We first start with calculating the mean of the columns of the aq matrix. When thinking how to do it we notice that we need to broadcast the mean function over a collection of columns of aq. Fortunately we know that the eachcol function gives us such a collection, therefore we can write:

 
 julia> mean.(eachcol(aq))
 8-element Vector{Float64}:
  9.0
  7.500909090909093
  9.0
  7.500909090909091
  9.0
  7.500000000000001
  9.0
  7.50090909090909
  

Note the dot (.) after mean. If we would forget to write it, we would get:

 
 julia> mean(eachcol(aq))
 11-element Vector{Float64}:
   8.6525
   7.4525
  10.47125
   8.56625
   9.35875
  10.492500000000001
   6.3375
   7.03125
   9.71
   6.92625
   5.755000000000001
  

The result is just a mean of 8 vectors constituting columns of aq matrix, clearly not what we wanted.

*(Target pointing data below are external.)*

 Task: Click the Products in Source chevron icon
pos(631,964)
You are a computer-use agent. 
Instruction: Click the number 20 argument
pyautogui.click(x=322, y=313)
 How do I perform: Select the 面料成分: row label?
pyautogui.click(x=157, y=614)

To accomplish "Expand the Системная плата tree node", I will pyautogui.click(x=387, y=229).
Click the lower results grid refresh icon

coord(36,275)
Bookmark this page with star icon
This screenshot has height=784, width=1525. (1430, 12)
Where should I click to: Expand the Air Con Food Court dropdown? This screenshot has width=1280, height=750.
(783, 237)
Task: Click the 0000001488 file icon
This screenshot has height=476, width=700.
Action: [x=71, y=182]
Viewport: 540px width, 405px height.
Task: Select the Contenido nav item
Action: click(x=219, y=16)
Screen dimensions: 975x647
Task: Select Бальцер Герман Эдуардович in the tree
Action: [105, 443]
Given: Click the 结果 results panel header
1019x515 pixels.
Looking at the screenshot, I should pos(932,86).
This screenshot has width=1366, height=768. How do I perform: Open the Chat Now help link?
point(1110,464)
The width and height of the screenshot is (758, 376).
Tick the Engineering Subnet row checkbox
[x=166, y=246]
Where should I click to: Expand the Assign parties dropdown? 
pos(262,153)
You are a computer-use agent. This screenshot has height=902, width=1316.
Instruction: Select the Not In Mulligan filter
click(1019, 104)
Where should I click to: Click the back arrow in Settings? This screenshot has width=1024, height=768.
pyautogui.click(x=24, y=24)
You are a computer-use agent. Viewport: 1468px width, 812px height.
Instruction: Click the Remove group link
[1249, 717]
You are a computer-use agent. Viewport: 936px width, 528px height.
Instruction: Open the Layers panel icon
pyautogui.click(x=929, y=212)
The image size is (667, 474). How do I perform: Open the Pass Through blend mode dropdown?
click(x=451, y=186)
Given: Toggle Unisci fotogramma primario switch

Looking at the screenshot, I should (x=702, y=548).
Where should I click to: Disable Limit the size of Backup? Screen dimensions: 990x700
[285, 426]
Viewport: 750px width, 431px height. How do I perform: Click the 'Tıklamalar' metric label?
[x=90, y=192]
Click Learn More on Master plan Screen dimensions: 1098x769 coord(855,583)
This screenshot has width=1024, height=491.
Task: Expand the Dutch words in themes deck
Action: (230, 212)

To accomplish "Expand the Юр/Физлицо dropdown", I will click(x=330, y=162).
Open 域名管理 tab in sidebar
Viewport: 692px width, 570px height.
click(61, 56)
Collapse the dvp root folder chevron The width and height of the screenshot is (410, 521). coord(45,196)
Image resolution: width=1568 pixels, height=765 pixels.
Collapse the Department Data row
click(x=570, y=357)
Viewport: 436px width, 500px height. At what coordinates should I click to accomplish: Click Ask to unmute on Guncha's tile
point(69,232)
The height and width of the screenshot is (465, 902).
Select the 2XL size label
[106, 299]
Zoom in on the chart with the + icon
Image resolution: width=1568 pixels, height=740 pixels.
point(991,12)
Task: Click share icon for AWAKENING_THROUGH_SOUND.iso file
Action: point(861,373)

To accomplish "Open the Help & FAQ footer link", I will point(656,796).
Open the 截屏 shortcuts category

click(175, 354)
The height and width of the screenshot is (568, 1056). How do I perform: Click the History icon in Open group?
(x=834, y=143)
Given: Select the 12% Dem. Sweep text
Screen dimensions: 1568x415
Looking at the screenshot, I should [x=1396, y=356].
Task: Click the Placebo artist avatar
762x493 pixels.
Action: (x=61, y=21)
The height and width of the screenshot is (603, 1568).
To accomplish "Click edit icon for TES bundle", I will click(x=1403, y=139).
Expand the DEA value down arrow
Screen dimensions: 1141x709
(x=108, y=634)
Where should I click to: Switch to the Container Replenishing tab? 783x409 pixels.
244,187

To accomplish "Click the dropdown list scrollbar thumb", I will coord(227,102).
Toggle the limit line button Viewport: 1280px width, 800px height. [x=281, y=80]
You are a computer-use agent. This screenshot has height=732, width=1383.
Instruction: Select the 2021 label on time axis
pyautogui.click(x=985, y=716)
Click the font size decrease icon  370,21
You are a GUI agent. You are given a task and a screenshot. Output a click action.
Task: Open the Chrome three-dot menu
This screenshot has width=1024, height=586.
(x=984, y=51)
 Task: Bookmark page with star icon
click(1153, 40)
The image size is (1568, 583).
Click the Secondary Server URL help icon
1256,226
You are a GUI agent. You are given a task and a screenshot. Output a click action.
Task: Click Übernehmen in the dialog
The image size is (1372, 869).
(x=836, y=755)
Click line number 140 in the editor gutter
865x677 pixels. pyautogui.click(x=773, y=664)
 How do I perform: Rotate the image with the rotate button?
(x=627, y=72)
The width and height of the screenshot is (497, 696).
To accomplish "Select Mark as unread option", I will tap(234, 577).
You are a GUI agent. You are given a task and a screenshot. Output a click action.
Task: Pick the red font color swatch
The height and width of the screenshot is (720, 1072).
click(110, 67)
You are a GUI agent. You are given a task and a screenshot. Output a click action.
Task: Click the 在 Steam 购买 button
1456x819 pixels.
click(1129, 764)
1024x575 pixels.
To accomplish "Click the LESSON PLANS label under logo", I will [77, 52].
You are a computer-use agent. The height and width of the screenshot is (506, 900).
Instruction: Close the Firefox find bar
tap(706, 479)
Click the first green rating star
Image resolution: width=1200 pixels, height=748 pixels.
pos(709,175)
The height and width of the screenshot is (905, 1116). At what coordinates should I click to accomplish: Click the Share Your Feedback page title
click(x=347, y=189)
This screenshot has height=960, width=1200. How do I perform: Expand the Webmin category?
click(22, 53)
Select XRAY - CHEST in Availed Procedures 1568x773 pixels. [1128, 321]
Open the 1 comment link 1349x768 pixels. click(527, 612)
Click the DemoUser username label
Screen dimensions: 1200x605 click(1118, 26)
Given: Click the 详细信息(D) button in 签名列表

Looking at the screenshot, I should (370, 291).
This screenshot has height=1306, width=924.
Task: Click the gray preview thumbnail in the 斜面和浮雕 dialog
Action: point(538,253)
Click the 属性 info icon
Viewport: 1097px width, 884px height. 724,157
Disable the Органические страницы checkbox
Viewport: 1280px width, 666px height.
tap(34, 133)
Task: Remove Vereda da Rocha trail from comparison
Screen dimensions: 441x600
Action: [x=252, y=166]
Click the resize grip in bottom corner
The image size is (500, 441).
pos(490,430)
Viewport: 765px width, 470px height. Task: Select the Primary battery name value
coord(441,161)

As a second application let us rewrite the function calculating the coefficient of determination using broadcasting. Let’s see the implementation

 
 function R²(x, y)
     X = [ones(11) x]
     model = X \ y
     prediction = X * model
     error = y - prediction
     SS_res = sum(v -> v ^ 2, error)
     mean_y = mean(y)
     SS_tot = sum(v -> (v - mean_y) ^ 2, y)
     return 1 - SS_res / SS_tot
 end
  

If we wanted to use broadcasting, we could write:

 
 function R²(x, y)
     X = [ones(11) x]
     model = X \ y
     prediction = X * model
     SS_res = sum((y .- prediction) .^ 2)
     SS_tot = sum((y .- mean(y)) .^ 2)
     return 1 - SS_res / SS_tot
 end
  

As you can see, we have changed formulas for SS_res and SS_tot. In both cases we have used the dot (.) twice. For example, in (y .- prediction) .^ 2 we are broadcasting both subtraction and exponentiation.

Efficiency of broadcasting in Julia

A very important feature of Julia that differentiates it from R and Python is that if it encounters several broadcasting operations in a single expression chained together, it performs such operation in one pass without allocating any intermediate objects. This feature is called broadcast fusion and greatly improves the performance of complex broadcasted operations. Broadcast fusion can be efficient because Julia compiles your program as a whole, so when broadcasting operation is encountered the compiler can fully optimize the native code that gets executed. This is different from R and Python, where support for broadcasted operations are usually implemented in languages like C and stored in precompiled binaries for a limited predefined set of functions.

If you would like to learn more how this feature of the Julia language works, I recommend you start with this blog post https://julialang.org/blog/2018/05/extensible-broadcast-fusion/.

By now you know four ways of iteratively applying operations to elements of collections:

  • using for loops
  • using comprehensions
  • using the map function (and other similar higher-order functions that take functions as their arguments)
  • using broadcasting

You probably ask yourself in which cases you should use which option. Fortunately, this is mostly a convenience and code readability choice. In your projects use the option that is easiest for you to use, and which results in the most readable code. One of the great features of the Julia language is that all these options are fast. This means that most of the time you do not sacrifice performance by choosing one of them over the other. There are exceptions to this rule in some cases. Apart from the differences that I discussed above, one of the most important exceptions is that if you use the for loop or when you use the map function, then using the Threads module or ThreadsX.jl package you can optionally make the operation take advantage of all cores of your processor. Ability to easily support multi-threaded execution of your code is a feature that distinguishes Julia from R and Python.

That’s all for now. Thanks for reading.